Parshat Balak4 min read

Balaam's Donkey Knew More Than the Greatest Prophet

The donkey saw the angel, spoke in the holy tongue, and outwitted the most powerful prophet the nations ever produced. Then she died.

The moment God opened the mouth of Balaam’s donkey, something more than a miracle happened. It was a demonstration. And the demonstration was pointed directly at Balaam.

Midrash Tanchuma, Balak 9, compiled in the fifth century CE, begins with the reason God chose to open the donkey’s mouth at all. It was not to produce a spectacle. It was to make Balaam understand something specific: his mouth and tongue were under God’s control. If Balaam wanted to curse Israel, the very organ he intended to use belonged to someone else.

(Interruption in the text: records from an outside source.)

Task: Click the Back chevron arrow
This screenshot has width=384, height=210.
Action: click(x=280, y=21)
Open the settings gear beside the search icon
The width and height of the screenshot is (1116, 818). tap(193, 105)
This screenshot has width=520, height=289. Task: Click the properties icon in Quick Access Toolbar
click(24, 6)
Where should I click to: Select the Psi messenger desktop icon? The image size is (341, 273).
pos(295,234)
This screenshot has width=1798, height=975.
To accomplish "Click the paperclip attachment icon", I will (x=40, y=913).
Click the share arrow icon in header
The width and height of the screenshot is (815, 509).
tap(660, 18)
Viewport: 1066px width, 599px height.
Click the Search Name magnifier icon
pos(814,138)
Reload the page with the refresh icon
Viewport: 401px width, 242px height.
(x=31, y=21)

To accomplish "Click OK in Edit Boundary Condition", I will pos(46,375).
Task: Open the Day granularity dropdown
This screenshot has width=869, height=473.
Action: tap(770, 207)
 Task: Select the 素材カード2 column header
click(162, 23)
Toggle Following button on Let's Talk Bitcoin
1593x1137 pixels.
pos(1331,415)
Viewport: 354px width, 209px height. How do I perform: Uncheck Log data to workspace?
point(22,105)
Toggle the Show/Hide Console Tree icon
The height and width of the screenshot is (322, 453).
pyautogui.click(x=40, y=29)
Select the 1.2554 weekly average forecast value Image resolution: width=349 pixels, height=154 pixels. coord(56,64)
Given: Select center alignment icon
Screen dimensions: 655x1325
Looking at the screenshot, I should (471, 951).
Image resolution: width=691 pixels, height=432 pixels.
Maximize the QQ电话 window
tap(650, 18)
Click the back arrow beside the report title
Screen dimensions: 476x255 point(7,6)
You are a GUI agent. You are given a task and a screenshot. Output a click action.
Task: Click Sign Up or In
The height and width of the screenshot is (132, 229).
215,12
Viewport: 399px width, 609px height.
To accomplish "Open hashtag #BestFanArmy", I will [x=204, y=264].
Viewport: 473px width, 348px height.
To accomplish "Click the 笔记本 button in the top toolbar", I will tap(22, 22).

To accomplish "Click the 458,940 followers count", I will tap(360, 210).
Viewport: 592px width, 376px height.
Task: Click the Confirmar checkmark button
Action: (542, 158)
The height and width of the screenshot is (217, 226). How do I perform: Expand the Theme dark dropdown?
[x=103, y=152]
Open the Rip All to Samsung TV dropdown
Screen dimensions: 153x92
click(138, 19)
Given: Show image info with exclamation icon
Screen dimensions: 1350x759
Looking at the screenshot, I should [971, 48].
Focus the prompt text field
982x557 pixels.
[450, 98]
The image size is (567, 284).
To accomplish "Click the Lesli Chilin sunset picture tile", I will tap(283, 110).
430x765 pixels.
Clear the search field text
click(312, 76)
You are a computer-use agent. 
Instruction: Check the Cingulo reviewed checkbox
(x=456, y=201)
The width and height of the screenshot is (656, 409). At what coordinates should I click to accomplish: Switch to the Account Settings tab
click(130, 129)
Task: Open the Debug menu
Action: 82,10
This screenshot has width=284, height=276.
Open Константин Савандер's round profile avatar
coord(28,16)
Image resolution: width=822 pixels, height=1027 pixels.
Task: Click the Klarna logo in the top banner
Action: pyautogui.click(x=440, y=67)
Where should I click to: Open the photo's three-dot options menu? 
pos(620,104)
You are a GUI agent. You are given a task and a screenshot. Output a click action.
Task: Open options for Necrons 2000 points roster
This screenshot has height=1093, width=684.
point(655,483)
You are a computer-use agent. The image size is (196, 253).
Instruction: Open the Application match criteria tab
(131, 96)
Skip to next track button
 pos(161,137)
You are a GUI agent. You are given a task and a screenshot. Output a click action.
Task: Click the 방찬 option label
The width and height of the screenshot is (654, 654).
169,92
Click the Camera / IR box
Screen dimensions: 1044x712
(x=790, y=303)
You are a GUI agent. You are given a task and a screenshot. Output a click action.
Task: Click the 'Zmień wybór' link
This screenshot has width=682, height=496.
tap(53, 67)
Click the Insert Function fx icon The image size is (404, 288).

The donkey speaking was a preview.

The donkey’s first words to Balaam were deceptively simple: “What have I done to you that you have struck me these three times?” (Numbers 22:28). The Hebrew for “three times” is shalosh regalim, the same phrase used for the three pilgrimage festivals. The donkey intimated: you are seeking to uproot a people who celebrate three festivals a year. The beast of burden was making a theological argument before the prophet had even opened his own mouth.

Balaam responded furiously: “Because you have made a fool of me! If I had a sword in my hand, I would kill you right now” (Numbers 22:29). The Tanchuma notes, with dry precision, that even though Balaam spoke in the holy tongue, he had a foul tongue. The greatness of his prophetic gift coexisted with the ugliness of how he used it.

Then the donkey demolished him with a parable of her own. She said: you, the great healer of nations, the prophet who intended to curse a people with your mouth, cannot kill a single donkey without a sword. And you plan to uproot an entire nation with only your tongue? Balaam, the Tanchuma says, “was silent and could not find an answer.”

The princes of Moab standing nearby were astonished. They had paid for a prophet. They had watched him argue with his donkey and lose. Some of them asked: why do you not ride a horse? Balaam said the donkey was not actually his. The donkey corrected him directly: “Am I not your she-ass, upon which you have ridden all your life long until this day?” (Numbers 22:30). The Tanchuma extracts a biographical detail from this exchange: Balaam was not an old man, because the donkey was older than he was.

And then the donkey died.

The Tanchuma explains why with characteristic precision. She died so that people would not make her an object of reverence, saying “this is the she-ass that spoke.” She died the moment her speech was complete so that she could not become an idol. But there is a second reason offered: God was concerned for the honor of Balaam himself, that wicked man, lest they say “this is the very animal through which Balaam was struck.” Even at the moment of his deepest humiliation, God protected what remained of his dignity.

The Tanchuma then steps back and observes something about the nature of the miracle itself. God keeps animal mouths closed as a gift to humanity. If animals could speak, human beings could not master them. The donkey was “the silliest of animals” and Balaam “the greatest of sages” among the nations. Once she spoke, he could not master her. The opening of her mouth was a temporary reversal of the natural order that had always kept human beings in control of the creatures they depended on.

The greatest prophet the nations had ever produced sat on his donkey in a narrow lane between vineyard walls, unable to find an answer to what the animal had just said to him, his mouth the tool he intended to use already spoken for by someone else. The donkey understood the stakes better than he did. She had been walking toward the angel of God the whole time. He had not seen it until his eyes were opened. She had been protecting him from the sword. He had beaten her for it.